Publié le 28 avril 2024

Des pirates écolo, des pêcheurs en pirogue sans poisson, des chalutiers qui vident les océans et raclent les fonds marins… Dans cette bande-dessinée préfacée par Camille Etienne et Baptiste Morizot, l’exploitation des océans et la précarisation des millions d’individus dépendant de la pêche sont passées au crible. Un docufiction percutant et pédagogique à lire.

Il y a des bandes dessinées qui nous saisissent. Pillages est de cette catégorie. Dans ce docufiction, Maxime de Lisle, ancien commandant en second sur les navires de Sea Sheaperd, et le dessinateur Renan Coquin nous plongent dans les océans. Dans ces océans que l’on vide à coups de chaluts qui raclent les fonds marins piégeant des centaines de tonnes de poissons. Les chalutiers veulent du thon ? Ils remontent dans leurs filets gigantesques des requins, des tortues et même… des baleines.

“Tu sais ce qu’ils devraient inscrire sur leur boite de thon ? “Attention, peut contenir des traces de baleine””, ironise Daria, capitaine de l’ONG Ocean Defender. C’est son parcours que l’on suit, ainsi que celui de Marius, jeune pêcheur confronté à la surpêche des côtes du Bénin, dans le Golfe de Guinée. Impacté par ces énormes chalutiers qui raflent tout sur leur passage, Marius est contraint de vendre sa pirogue et de travailler chez celui qui est responsable de son malheur : un chalutier. Il y découvre l’esclavage moderne qui s’étend dans le secteur.

Une BD pédagogique

130 000 pêcheurs esclaves dans le monde, 100 000 morts par an… “Les pêcheurs, souvent migrants, se retrouvent dans l’incapacité de fuir leur navire en raison de menaces de violence à leur encontre ou envers leur famille, de l’enfermement physique loin des côtes, de la retenue des salaires et des dettes contractées au cours du recrutement”, expliquent les auteurs. Et c’est là l’atout de cette BD : entre deux planches, Maxime de Lisle et Renan Coquin ont glissé des infographies thématiques avec des explications.

On retrouve ainsi des chiffres sur le fait que 20% de la production halieutique mondiale est capturée essentiellement en Afrique de l’Ouest pour finir en farine animale dans le saumon européen, des cartes sur les attaques de pirates, sur le fléau de la pêche illégale (1 poisson sur 5 est pêché illégalement dans le monde) ou encore des graphiques sur la surpêche : seules 7 % des populations de poissons ne sont pas surpêchés dans le monde.*

Une histoire “sans héros faciles ni morale toute faite”

Cette BD, toute en subtilité, décortique les mécanismes à l’œuvre, sans créer un “grand méchant”. Une histoire “sans héros faciles ni morale toute faite, pétrie d’ambivalences et de points de vue irréductibles”, témoigne dans la préface le philosophe Baptiste Morizot. “En faisant honneur au trouble : chacun, jusqu’au capitaine du chalutier chinois illégal, est aussi pris dans les filets d’une dispositif économiques devenue fou”, ajoute-t-il.

Une histoire qui résonne particulièrement aujourd’hui alors que la Grèce vient d’interdire le chalutage de fond dans ses aires marines protégées et que le Royaume-Uni l’interdit dans une partie de ses eaux territoriales pour protéger les habitats vulnérables.

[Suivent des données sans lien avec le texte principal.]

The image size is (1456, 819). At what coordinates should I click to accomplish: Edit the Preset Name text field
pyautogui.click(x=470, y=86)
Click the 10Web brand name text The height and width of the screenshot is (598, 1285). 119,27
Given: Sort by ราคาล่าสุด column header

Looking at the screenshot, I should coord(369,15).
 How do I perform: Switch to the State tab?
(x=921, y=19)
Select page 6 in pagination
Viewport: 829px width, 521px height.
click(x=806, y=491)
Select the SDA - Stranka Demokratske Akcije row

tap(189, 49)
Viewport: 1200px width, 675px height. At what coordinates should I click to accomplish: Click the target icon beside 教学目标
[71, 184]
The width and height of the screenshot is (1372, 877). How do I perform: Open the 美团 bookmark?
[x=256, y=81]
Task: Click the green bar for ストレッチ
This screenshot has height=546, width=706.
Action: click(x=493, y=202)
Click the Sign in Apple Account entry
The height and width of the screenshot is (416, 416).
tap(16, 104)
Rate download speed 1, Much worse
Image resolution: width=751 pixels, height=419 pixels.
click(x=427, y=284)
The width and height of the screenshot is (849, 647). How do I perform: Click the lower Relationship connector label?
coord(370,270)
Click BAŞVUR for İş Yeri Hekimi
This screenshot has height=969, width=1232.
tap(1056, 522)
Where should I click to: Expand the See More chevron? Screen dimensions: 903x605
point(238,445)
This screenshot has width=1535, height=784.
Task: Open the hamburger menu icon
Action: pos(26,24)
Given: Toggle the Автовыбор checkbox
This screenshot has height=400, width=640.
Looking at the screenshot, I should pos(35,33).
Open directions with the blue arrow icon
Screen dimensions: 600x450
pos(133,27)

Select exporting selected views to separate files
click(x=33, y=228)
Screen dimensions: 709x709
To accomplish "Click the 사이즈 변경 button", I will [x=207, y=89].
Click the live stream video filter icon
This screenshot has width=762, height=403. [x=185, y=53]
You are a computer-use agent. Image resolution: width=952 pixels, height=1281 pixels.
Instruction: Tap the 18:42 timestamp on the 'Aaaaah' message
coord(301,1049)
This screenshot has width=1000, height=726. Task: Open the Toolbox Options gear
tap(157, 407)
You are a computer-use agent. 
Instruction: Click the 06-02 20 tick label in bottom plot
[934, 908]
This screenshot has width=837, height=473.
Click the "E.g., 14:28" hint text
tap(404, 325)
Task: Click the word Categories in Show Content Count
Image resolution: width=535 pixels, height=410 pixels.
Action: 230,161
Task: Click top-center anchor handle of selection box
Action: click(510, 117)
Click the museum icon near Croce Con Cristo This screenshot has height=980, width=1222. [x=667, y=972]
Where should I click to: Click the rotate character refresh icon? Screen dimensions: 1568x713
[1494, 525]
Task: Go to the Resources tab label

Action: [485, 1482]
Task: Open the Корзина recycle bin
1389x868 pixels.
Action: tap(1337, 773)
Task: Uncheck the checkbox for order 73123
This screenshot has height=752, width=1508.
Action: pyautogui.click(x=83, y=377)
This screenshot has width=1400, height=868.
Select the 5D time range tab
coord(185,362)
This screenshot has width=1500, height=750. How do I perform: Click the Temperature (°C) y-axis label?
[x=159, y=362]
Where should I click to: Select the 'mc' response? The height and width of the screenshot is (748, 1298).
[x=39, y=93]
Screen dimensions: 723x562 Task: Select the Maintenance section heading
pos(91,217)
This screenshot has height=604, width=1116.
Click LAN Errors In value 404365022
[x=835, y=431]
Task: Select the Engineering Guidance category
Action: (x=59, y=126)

Une décision contre laquelle le gouvernement français s’est opposé. “La France a la deuxième plus grande surface maritime mondiale et pourtant son nom apparaît à peine dans nos textes de loi”, dénonce à la fin de ce docufiction l’activiste Camille Etienne. Est-ce à dire que tout est perdu ?

“Tu sais, je ne mène pas ce combat parce que je pense que je vais le gagner, mais parce que je pense qu’il est juste”, témoigne un des membres de l’ONG dans la BD. “C’est pour elles (les espèces NDR) que nous nous battons, et c’est aussi finalement pour les humains. Car on ne peut considérer l’un sans l’autre. Au fond nous sommes la nature qui se défend.”